Já se passaram praticamente 5 meses após o golpe farsico na sequência das eleições gerais de 2025, que deixou os guineenses sem poderem conhecer os resultados oficiais do pleito.
O argumento do golpe, como é sabido, não conseguiu convencer nem mesmo os seus donos, mas, claro, precisam fingir que estão na defesa da causa nobre.

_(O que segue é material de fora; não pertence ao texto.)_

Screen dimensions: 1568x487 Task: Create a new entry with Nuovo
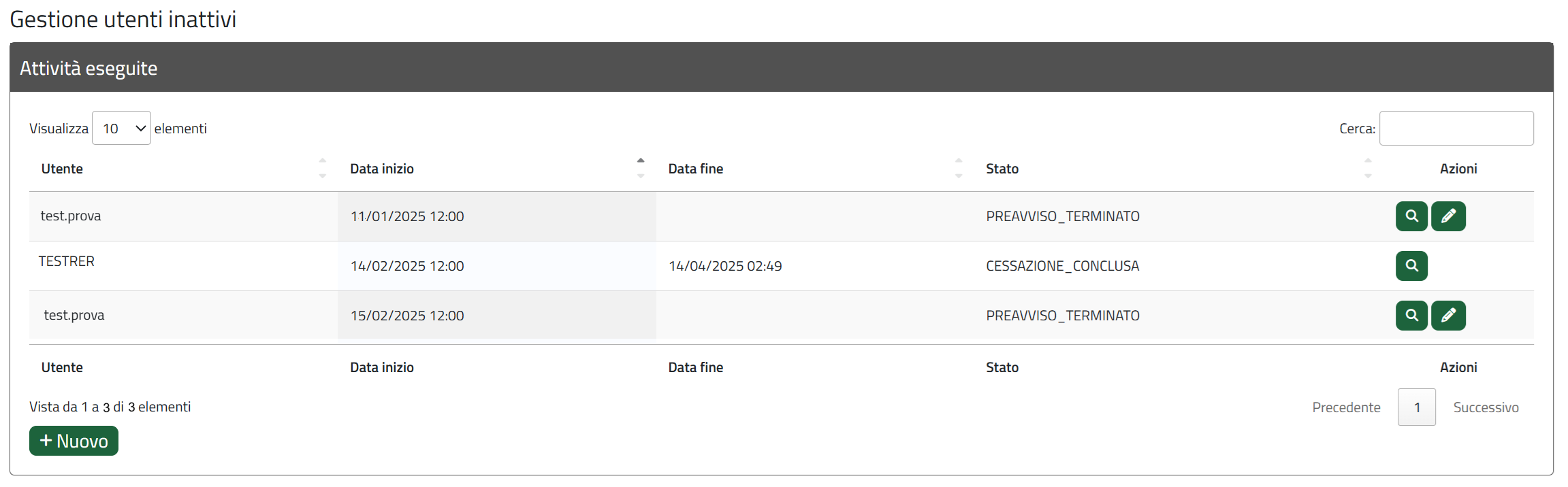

Evitar, entre aspas, “uma guerra tribunal”, é o argumento que foi nos apresentado e a Comunidade Internacional, guerra tribal. No argumento de um novo homem forte do regime: as etnias estão dividas, as religiões estão divididas, etc. A ser mais preciso, os fulas estão divididos, balantas divididos, papeis, mandingas, etc. Ora, a pergunta é, se não seria isso o próprio elemento do equilíbrio num país multiétnico e multirreligioso?
O problema, o pior, seria se os fulas se mobilizassem contra os balantas, ou balantas contra papeis, aí seria preocupante. Mas, não, não é este o cenário que se vivia antes e durante a eleição.
Fui buscar alguns dados do histórico das eleições guineenses, por exemplo, de eleição presidência de 2019, onde Umaro Sisso Embalo foi, simbolicamente, empossado como presidente, naquela eleição, se os militares tivessem interrompido o processo eleitoral alegando evitar conflito tribal-étnico, argumento seria mais plausível e convincente.
Pois, houve apelo claramente a solidariedade étnica e religiosa, fez-se convocações com base no pertencimento religioso e houve até slogan de campanha em língua étnica- penso que os guineenses e aqueles que acompanharam o processo devem se recordar da expressão “ancala idam orema”, usada por um dos candidatos, expressão esta que apelava a solidariedade étnica do seu grupo.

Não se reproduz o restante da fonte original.